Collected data
--*--
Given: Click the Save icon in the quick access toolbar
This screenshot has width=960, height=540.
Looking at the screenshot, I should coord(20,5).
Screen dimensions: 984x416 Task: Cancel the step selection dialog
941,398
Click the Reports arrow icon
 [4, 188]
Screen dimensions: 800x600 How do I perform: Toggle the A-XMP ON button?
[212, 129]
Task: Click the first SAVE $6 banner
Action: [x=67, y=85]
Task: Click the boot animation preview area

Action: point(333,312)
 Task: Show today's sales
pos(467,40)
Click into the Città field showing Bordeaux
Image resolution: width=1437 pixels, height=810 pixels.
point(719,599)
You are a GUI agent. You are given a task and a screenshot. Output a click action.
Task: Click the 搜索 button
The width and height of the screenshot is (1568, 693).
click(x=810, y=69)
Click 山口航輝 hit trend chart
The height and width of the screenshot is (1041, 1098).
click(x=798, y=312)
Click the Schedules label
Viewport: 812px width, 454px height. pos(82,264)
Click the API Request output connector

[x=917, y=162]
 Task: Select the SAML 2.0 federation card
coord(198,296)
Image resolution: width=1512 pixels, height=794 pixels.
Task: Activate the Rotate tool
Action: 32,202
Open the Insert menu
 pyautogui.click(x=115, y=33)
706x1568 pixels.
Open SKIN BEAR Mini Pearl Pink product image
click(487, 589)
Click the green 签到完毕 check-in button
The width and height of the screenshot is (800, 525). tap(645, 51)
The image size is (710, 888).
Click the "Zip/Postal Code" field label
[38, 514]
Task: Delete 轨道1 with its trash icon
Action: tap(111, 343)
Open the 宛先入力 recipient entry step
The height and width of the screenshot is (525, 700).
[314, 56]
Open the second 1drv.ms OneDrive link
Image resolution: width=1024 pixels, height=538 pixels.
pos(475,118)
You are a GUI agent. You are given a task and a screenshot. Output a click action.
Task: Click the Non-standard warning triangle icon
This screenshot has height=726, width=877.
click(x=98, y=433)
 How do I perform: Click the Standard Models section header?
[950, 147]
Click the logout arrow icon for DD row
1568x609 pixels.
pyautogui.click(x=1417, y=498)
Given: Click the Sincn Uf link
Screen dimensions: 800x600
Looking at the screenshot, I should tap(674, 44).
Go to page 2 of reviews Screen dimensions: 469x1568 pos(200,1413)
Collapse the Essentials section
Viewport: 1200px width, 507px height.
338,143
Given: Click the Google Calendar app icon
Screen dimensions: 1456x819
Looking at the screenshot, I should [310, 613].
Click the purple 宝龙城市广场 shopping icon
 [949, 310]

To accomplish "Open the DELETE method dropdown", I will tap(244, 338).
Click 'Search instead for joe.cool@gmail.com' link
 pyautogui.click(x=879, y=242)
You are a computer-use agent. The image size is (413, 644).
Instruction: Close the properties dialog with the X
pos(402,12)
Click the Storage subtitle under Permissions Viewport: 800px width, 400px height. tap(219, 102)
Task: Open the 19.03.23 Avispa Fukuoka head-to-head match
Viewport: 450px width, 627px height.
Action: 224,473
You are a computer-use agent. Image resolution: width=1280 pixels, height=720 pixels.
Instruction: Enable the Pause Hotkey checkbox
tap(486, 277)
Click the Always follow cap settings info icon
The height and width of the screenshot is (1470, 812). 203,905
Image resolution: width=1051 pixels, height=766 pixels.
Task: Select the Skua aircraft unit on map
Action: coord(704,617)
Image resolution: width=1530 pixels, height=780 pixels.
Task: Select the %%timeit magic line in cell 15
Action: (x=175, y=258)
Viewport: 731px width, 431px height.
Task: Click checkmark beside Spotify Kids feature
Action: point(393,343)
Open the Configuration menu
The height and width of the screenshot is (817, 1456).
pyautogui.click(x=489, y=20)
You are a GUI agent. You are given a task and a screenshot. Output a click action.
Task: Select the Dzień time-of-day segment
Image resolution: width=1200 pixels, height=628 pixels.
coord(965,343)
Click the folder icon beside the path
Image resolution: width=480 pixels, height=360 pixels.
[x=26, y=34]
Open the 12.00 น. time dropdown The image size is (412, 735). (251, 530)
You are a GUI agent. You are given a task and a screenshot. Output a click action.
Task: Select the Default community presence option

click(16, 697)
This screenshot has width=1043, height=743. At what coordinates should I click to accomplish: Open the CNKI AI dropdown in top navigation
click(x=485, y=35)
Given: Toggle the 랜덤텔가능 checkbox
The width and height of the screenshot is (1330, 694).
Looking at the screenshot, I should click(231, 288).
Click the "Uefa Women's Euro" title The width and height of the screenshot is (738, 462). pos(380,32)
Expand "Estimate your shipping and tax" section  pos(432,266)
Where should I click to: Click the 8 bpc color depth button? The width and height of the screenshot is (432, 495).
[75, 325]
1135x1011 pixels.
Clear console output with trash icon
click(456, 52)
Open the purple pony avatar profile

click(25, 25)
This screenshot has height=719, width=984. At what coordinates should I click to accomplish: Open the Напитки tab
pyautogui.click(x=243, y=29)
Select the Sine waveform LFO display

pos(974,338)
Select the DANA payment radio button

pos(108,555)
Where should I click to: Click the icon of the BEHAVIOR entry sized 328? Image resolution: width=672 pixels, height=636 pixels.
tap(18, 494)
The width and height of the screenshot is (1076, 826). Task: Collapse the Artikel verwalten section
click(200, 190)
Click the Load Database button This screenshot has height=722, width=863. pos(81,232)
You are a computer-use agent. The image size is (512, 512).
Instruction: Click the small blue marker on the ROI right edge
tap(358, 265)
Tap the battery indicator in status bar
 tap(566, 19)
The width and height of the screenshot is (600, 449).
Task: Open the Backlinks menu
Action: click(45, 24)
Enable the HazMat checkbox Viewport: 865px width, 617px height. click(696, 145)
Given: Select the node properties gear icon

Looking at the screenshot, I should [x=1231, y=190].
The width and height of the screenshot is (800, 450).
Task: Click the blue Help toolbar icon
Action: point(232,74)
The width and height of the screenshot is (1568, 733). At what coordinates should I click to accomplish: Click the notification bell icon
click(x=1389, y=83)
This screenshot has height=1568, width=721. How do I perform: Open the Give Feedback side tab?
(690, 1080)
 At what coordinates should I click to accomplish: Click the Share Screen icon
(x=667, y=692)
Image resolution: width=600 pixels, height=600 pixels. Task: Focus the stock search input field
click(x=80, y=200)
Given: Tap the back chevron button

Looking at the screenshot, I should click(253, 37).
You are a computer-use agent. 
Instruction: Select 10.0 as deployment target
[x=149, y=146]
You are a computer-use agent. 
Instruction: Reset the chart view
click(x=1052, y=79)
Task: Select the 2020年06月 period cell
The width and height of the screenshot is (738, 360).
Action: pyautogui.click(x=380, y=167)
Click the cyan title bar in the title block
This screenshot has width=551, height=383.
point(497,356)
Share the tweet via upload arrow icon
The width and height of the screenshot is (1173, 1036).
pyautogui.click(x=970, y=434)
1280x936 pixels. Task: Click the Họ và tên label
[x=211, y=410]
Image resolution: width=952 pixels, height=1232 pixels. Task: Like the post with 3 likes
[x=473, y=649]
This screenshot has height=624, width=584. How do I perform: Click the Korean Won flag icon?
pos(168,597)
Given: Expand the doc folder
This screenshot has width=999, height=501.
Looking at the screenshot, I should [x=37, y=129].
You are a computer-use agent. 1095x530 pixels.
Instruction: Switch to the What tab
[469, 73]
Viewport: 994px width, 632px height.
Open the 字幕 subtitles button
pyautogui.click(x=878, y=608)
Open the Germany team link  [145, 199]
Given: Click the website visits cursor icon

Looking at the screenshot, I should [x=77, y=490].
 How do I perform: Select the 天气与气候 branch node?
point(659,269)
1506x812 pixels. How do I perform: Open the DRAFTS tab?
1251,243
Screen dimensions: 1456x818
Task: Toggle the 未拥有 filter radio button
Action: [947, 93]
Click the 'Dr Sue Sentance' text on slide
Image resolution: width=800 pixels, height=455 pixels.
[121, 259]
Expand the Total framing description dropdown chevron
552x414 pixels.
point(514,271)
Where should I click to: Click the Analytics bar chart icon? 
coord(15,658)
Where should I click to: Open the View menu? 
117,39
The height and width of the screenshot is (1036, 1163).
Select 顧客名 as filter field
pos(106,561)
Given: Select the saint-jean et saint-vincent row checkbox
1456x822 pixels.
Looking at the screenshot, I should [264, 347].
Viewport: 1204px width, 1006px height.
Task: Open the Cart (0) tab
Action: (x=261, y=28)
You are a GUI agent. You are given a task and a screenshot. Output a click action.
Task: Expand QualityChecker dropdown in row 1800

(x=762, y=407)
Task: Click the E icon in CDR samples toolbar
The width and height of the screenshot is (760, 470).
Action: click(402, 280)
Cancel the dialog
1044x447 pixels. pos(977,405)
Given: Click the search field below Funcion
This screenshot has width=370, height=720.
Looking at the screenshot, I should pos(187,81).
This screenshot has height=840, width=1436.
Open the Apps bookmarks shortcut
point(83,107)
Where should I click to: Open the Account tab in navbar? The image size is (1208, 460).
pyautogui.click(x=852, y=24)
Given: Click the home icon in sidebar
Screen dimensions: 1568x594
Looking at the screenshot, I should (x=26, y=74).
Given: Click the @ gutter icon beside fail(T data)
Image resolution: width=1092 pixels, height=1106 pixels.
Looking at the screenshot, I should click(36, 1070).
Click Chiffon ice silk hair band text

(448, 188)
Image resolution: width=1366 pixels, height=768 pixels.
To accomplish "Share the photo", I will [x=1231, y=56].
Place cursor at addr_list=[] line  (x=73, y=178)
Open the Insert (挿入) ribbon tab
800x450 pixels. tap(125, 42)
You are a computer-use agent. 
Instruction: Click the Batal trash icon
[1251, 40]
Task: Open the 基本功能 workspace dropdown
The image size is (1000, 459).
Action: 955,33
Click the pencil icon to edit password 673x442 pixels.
--*--
# About this task
Above are the records; copy each line from them that includes the string "will".

# Answer area
To accomplish "Open the DELETE method dropdown", I will tap(244, 338).
To accomplish "Share the photo", I will [x=1231, y=56].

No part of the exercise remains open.